2021 West Bengal Legislative Assembly election: Karandighi
| Party |  | Candidate | Votes | % | ±% |
|---|---|---|---|---|---|
|  | AITC | Goutam Paul | 116,594 | 54.70 |  |
|  | BJP | Subhas Chandra Sinha | 79,968 | 37.52 |  |
|  | AIFB | Md. Hafizul Iqbal | 9,146 | 4.29 |  |
|  | NOTA | None of the above | 2,449 | 1.15 |  |
| Majority |  |  | 36,626 | 17.18 |  |
| Turnout |  |  | 213,136 | 81.17 |  |
|  | AITC hold |  | Swing |  |  |

=== 2016 ===
In the 2016 elections, Manodeb Singha of Trinamool Congress defeated his nearest rival, Gokul Behari Roy of AIFB.

West Bengal assembly elections, 2016: Karandighi constituency
| Party |  | Candidate | Votes | % | ±% |
|---|---|---|---|---|---|
|  | AITC | Manodeb Singha | 54,599 | 29.44 |  |
|  | AIFB | Gokul Behari Roy | 51,367 | 27.69 | −10.30 |
|  | Independent | Sk.

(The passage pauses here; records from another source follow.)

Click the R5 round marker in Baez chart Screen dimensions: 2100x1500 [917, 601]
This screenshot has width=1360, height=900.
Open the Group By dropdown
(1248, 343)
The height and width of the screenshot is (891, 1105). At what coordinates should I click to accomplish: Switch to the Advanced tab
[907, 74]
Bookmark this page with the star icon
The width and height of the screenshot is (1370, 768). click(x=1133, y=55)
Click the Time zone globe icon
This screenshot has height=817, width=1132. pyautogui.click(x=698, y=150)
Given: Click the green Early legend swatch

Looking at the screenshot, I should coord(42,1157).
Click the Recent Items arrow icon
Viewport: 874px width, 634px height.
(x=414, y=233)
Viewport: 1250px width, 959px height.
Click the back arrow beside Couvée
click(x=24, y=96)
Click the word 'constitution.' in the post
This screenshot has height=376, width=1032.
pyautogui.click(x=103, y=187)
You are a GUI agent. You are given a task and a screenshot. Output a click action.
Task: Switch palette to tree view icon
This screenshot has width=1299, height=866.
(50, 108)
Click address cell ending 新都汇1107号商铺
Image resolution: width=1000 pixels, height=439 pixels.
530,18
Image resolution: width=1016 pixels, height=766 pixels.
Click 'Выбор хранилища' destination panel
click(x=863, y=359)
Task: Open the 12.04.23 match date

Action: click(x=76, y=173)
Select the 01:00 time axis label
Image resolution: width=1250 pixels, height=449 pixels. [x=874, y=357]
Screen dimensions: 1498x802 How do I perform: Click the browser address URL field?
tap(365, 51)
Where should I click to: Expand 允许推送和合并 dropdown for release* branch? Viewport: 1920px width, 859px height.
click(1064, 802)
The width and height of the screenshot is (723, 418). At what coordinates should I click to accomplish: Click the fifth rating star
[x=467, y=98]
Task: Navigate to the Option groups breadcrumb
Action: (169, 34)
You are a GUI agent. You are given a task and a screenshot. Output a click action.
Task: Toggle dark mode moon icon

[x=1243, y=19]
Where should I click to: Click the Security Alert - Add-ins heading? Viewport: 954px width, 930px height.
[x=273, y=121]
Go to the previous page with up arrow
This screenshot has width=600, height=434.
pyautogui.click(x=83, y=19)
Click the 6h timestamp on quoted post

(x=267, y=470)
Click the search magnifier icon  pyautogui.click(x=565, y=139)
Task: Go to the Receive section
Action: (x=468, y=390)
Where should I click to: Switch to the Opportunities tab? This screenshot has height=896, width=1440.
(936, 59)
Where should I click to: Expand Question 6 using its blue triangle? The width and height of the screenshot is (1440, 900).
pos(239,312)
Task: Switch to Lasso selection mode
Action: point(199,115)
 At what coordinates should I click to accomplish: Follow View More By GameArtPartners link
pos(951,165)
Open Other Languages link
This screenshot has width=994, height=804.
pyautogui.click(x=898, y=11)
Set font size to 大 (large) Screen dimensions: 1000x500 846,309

Samsul | 35,547 | 19.16 |  |
|  | BJP | Abdul Jalil | 28,978 | 15.62 | +12.94 |
|  | BSP | Nirod Bandhu Biswas | 4,762 | 2.57 | −0.33 |
|  | NOTA | None of the above | 4,376 | 2.36 |  |
|  | SP | Abdul Mahid Hossain | 2,030 | 1.09 |  |
|  | Independent | Sushanta Kumar Das | 1,628 | 0.88 |  |
|  | Independent | Rehena Khatun | 1,357 | 0.73 |  |
|  | SUCI(C) | Shanti Lal Singha | 846 | 0.46 |  |
| Turnout |  |  | 185,490 | 81.63 | −0.61 |
|  | AITC gain from AIFB |  | Swing |  |  |

=== 2011 ===
In the 2011 elections, Gokul Behari Roy of AIFB defeated his nearest rival Subhas Goswami of Congress.

West Bengal assembly elections, 2011: Karandighi constituency
| Party |  | Candidate | Votes | % | ±% |
|---|---|---|---|---|---|
|  | AIFB | Gokul Behari Roy | 57,023 | 37.99 | −7.08 |
|  | INC | Subhas Goswami | 51,245 | 34.14 | −8.13 |
|  | Independent | Md. Hafizul Iqbal | 24,272 | 16.17 |  |
|  | BSP | Nirod Bandhu Biswas | 4,355 | 2.90 |  |
|  | BJP | Arshad Alam | 4,020 | 2.68 |  |
| Turnout |  |  | 150,100 | 82.24 |  |
|  | AIFB hold |  | Swing | 1.05 |  |

=== 2006 ===
In the 2006 and 2001 state assembly elections, Gokul Roy of Forward Bloc won the Karandighi assembly seat defeating his nearest rival Haji Sajjad Hussain of Congress. Contests in most elections were among multiple candidates but only winners and runners-up are being mentioned. Suresh Chandra Singha of Forward Bloc defeated Haji Sajjad Hussain of Congress in 1996. Haji Sajjad Hussain of Congress defeated Suresh Chandra Singha of Forward Bloc in 1991. Suresh Chandra Singha of Forward Bloc defeated Haji Sajjad Hussain of Congress in 1987 and 1982. Haji Sajjad Hussain of Congress defeated Amarendra Nath Singha of Janata Party in 1977.

=== 1972 ===
Haji Sajjad Hussain of Congress won in 1972 and 1971. Suresh Chandra Sinha of Forward Bloc won in 1969. H.S. Hussain of PSP won in 1967. Phanis Chandra Sinha of Congress won in 1962 and 1957. In independent India's first election in 1951 the area was part of Bihar and Mohinuddin Mokhtar of Congress won the Karandighi seat.